Know My Name - Part 10

Preacher

Ian McKeown

Date
March 23, 2025
Time
10:00
Series
Know My Name

Transcription

Disclaimer: this is an automatically generated machine transcription - there may be small errors or mistranscriptions. Please refer to the original audio if you are in any doubt.

[0:00] Well, we're continuing our series, Know My Name, and this morning we're going to take a look at the importance of family names and Jesus' family history.

[0:13] And what we might learn from that and what it might mean for us. So, what's in a name? Says a lovesick Juliet in Shakespeare's Romeo and Juliet.

[0:27] Yeah, it's probably one of the best known scenes in that play.

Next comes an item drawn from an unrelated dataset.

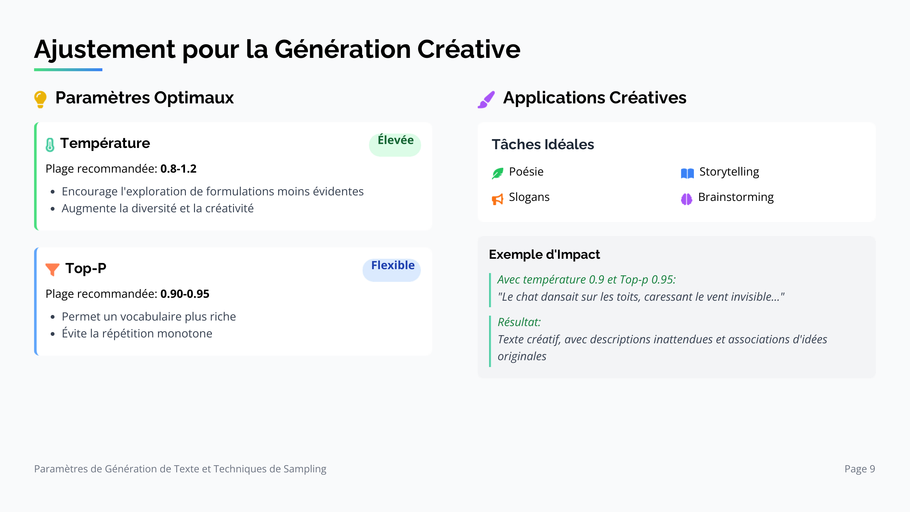Click the Page 9 footer number

coord(859,469)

There she is, on the balcony.

[0:40] But soft, what light through yonder window breaks. It is the east, and Juliet is the sun. Oh, Romeo, Romeo, wherefore art thou, Romeo?

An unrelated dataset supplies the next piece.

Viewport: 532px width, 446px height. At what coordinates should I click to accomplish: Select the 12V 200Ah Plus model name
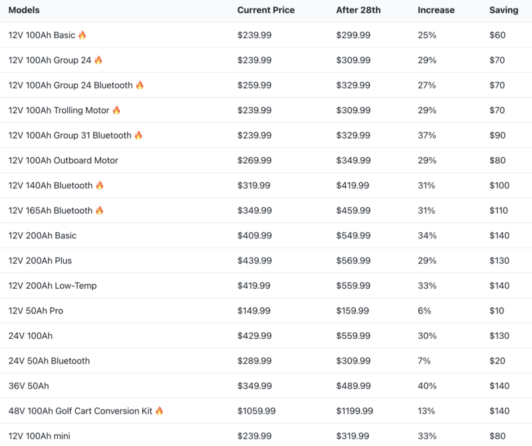tap(40, 260)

[0:56] Yo, Juliet's in the house. Woo-hoo! Of course, she's thinking out aloud, expressing her frustration.

[1:08] She's not asking, where are you, Romeo? Because wherefore art there is an old English word meaning why. So, it's why are you, Romeo? Romeo, or more accurately maybe, why must you be a Montague?

[1:25] Little does she know that Romeo, of course, is listening in below. Juliet goes on to say, what's in a name? That which we call a rose by any other name would smell as sweet.

[1:38] What's so special about a name, she thinks? Does it really matter? After all, isn't it just a label? Doesn't it just, it doesn't define who we are, our true worth, or our character?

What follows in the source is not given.